# Vorliegender Text
____________________
Gerne hätte ich an der Abstimmung in der HZ über das Bootfahren im Eselsburger Tal teilgenommen, aber in keiner der möglichen Antworten konnte ich mich wiederfinden.

Partyboote mit Lärm und Alkohol

Dass das Bootsaufkommen im vorigen Sommer zu groß war für diesen kleinen Wiesenfluss steht außer Frage und war natürlich auch den fehlenden Urlaubsalternativen wegen Corona geschuldet. Es waren sehr viele Auswärtige auf dem Wasser und sehr, sehr viele „Partyboote“ mit viel Alkohol und Lärm, deren Besatzungen es offensichtlich mehr um den Spaß als um das Naturerleben ging.

Disziplinierte Paddler

Das in meinen Augen undifferenzierte Befahrungsverbot von April bis Mitte Juli ist aber ein Schlag für all die Paddler, die sich seit Jahren sehr diszipliniert an Naturschutzregeln halten, zum Beispiel nur in Gewässermitte und zügig durchfahren, Müll eher noch sammeln und mitnehmen als hinterlassen etc.
____________________
Datensatzeinträge

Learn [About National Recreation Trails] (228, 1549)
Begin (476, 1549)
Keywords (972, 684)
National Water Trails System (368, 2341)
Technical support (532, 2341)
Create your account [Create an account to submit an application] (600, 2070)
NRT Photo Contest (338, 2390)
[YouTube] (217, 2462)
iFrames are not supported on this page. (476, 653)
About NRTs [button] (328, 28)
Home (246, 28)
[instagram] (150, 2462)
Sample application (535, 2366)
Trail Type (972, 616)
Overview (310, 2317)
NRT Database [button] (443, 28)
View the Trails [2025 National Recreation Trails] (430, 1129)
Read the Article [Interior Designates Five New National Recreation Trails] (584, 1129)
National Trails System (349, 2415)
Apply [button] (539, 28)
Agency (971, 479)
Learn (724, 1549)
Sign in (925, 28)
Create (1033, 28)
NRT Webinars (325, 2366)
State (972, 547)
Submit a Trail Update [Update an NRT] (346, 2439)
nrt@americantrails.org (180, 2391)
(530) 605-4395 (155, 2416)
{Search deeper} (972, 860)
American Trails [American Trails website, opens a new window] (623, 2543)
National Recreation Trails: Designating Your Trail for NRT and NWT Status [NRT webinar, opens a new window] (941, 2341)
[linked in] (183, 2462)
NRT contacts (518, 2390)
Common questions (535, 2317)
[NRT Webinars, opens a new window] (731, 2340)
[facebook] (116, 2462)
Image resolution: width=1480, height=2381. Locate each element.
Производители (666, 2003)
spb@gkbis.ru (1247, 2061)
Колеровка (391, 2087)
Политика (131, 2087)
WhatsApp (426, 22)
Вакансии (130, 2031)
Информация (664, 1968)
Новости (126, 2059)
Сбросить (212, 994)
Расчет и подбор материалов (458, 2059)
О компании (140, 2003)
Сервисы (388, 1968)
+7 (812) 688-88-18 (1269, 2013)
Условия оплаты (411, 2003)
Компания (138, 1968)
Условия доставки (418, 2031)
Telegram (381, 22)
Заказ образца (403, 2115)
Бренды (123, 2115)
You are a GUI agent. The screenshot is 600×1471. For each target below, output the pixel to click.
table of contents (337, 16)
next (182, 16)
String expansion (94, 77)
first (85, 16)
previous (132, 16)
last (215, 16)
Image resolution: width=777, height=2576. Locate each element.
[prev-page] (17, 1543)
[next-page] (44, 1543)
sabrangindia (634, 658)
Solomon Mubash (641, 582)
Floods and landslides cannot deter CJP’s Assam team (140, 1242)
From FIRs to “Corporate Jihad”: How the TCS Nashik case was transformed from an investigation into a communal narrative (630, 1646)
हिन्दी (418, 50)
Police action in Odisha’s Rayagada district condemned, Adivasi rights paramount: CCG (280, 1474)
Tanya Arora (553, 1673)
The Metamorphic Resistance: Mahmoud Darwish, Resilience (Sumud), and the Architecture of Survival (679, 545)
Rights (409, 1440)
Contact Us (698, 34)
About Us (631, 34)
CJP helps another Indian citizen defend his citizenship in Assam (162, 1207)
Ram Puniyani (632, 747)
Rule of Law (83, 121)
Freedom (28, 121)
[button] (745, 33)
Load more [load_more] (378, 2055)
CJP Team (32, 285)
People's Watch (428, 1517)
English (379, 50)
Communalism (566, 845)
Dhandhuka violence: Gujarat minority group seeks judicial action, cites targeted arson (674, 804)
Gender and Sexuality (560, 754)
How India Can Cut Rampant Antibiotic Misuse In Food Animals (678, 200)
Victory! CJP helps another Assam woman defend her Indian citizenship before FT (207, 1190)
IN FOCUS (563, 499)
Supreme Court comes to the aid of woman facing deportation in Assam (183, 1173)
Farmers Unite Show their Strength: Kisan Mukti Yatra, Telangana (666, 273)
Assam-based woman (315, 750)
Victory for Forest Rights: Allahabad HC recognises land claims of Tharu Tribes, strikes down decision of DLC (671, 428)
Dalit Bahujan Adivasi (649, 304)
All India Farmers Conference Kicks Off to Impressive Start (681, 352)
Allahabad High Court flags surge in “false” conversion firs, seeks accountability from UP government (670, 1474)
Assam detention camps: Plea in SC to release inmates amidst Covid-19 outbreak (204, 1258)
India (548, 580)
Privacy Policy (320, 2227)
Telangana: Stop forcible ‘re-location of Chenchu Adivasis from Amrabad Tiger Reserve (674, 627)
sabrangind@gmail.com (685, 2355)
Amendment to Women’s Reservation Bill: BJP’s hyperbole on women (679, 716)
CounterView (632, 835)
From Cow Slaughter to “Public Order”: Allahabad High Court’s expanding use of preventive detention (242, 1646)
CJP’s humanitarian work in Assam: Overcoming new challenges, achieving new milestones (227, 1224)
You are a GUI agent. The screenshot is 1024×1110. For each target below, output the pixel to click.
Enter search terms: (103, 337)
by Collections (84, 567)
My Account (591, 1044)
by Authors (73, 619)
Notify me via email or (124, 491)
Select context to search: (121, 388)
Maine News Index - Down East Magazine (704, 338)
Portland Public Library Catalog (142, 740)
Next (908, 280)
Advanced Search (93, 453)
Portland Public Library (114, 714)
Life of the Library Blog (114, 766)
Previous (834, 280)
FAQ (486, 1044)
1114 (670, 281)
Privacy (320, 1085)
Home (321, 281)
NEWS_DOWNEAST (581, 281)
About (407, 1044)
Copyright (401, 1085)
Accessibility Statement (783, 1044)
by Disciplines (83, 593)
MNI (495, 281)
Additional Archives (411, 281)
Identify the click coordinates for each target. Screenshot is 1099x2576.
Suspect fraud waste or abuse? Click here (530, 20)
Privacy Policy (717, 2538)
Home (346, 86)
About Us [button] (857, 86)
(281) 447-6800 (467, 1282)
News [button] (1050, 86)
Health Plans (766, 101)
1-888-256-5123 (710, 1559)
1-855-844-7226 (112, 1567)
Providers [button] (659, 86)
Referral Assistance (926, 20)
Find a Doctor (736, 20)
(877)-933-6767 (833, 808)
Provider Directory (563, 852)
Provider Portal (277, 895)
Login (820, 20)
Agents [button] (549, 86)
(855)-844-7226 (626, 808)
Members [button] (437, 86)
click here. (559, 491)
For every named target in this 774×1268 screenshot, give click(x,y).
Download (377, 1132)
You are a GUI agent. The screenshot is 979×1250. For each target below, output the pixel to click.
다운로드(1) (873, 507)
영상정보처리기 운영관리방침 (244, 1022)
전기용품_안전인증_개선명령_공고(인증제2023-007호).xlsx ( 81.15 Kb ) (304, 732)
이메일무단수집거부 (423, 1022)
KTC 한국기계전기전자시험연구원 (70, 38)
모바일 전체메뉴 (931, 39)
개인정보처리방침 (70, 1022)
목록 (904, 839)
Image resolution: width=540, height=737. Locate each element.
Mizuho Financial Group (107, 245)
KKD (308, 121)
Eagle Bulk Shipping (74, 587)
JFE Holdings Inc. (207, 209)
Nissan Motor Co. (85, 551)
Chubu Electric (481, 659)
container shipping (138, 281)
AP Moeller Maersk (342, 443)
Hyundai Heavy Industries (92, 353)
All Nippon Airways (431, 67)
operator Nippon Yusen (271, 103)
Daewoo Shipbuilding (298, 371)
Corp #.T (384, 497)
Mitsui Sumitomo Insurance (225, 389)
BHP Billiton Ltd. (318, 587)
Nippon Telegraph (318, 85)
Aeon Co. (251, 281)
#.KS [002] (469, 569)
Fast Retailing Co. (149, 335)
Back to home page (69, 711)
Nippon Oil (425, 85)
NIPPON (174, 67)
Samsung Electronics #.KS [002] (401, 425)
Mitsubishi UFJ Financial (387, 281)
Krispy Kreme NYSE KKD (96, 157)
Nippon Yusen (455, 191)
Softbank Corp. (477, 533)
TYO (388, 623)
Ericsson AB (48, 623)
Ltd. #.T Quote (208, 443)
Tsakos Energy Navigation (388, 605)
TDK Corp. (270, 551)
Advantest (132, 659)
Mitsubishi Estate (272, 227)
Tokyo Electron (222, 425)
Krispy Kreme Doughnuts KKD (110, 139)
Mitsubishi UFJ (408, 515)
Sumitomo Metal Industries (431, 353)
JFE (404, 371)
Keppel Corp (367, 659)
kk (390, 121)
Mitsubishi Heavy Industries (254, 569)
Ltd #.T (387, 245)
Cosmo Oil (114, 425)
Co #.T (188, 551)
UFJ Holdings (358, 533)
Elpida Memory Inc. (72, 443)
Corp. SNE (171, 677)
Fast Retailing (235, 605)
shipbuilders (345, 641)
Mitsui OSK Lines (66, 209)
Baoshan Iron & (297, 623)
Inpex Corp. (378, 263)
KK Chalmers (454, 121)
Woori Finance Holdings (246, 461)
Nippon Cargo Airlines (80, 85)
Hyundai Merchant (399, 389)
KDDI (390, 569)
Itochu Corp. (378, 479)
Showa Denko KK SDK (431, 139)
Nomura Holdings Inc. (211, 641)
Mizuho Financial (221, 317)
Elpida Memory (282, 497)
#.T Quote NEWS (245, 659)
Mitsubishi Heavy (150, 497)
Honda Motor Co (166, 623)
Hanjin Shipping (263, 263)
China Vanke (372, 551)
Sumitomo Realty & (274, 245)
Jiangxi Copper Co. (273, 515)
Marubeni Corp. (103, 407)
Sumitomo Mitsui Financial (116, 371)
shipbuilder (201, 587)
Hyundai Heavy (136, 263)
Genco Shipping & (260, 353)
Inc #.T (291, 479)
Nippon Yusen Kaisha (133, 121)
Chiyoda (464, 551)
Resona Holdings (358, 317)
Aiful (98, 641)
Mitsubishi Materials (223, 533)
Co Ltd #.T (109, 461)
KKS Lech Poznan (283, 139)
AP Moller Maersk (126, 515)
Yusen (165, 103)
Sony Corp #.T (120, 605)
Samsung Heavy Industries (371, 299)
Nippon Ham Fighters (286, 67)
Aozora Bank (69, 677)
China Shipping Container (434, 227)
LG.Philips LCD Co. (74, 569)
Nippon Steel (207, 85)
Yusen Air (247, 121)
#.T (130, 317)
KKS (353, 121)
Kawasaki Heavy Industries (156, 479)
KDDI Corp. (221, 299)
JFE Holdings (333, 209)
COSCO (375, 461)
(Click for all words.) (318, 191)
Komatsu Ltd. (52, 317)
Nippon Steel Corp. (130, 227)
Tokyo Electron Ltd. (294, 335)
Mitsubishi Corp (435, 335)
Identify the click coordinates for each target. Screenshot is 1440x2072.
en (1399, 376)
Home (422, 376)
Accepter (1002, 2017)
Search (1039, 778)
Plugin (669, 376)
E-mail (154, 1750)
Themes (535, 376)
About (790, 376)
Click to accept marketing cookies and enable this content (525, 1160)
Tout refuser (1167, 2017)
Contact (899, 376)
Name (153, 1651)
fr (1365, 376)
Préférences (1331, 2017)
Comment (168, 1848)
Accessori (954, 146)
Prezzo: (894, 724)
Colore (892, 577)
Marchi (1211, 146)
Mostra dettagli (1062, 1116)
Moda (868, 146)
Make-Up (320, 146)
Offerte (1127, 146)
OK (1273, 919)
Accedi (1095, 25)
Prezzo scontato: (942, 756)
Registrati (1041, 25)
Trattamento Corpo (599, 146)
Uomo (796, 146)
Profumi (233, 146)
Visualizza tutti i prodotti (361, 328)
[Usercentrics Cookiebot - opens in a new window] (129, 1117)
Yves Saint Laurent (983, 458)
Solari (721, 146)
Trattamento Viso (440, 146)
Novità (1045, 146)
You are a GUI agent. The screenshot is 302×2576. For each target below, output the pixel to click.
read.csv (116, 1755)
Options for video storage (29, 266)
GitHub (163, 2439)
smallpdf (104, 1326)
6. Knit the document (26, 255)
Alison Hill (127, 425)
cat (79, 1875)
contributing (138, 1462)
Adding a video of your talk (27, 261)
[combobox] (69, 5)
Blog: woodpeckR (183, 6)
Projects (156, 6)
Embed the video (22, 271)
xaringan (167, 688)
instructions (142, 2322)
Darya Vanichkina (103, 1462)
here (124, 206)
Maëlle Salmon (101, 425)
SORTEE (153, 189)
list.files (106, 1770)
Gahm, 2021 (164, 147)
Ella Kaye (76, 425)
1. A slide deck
____________________
# Aufgaben
[1] Nenne alle Verhaltensweisen, mit denen sich Paddler laut dem Text über das Bootfahren im Eselsburger Tal an Naturschutzregeln halten.
[2] Führe den Text über das Bootfahren im Eselsburger Tal nach seinem letzten Satz fort.

# Lösungen
[1]
- nur in der Gewässermitte durchfahren
- zügig durchfahren
- Müll eher sammeln und mitnehmen als hinterlassen

[2]
Es hätte doch viele Lenkungsmöglichkeiten gegeben: zum Beispiel die Anzahl der Boote begrenzen (wie etwa auf der oberen Donau), Befahrungszeiten einschränken, Bootsbreite vorgeben, die Ein- und Ausstiegsstellen kennzeichnen und mit Infos zur Sensibilität des Gewässers versehen und vieles mehr.

Magazin empfiehlt die Brenz

Besonders pikant ist in diesem Zusammenhang, dass die Brenz im Kanumagazin vom April 21 als sehr lohnendes Frühjahrsziel vorgestellt wird – in einem Zug genannt mit Wiesent, Amper und Schwarzem Regen.

Vielleicht hätten die für die Brenzsperrung Verantwortlichen sich von den differenzierten Befahrungsregeln für die obengenannten Flüsse einige Anregungen holen können. Die Brenz ist ja nicht der einzige beliebte Fluss, der (zu)viele Bootfahrer anzieht. Zuletzt bin ich gespannt auf die Parkplatzsituation an der Brücke bei Anhausen ab Mitte Juli. An schönen Tagen ist der Parkplatz jetzt schon mit Besucherautos gefüllt. Wie mag das in den Sommerferien werden, wenn sich alle auf diesem Parkplatz drängen müssen, weil man in Bolheim nicht mehr einsteigen darf? Und dann völlig ungebremst alles was schwimmt (immerhin sind Sommerferien!) auf der Brenz unterwegs ist.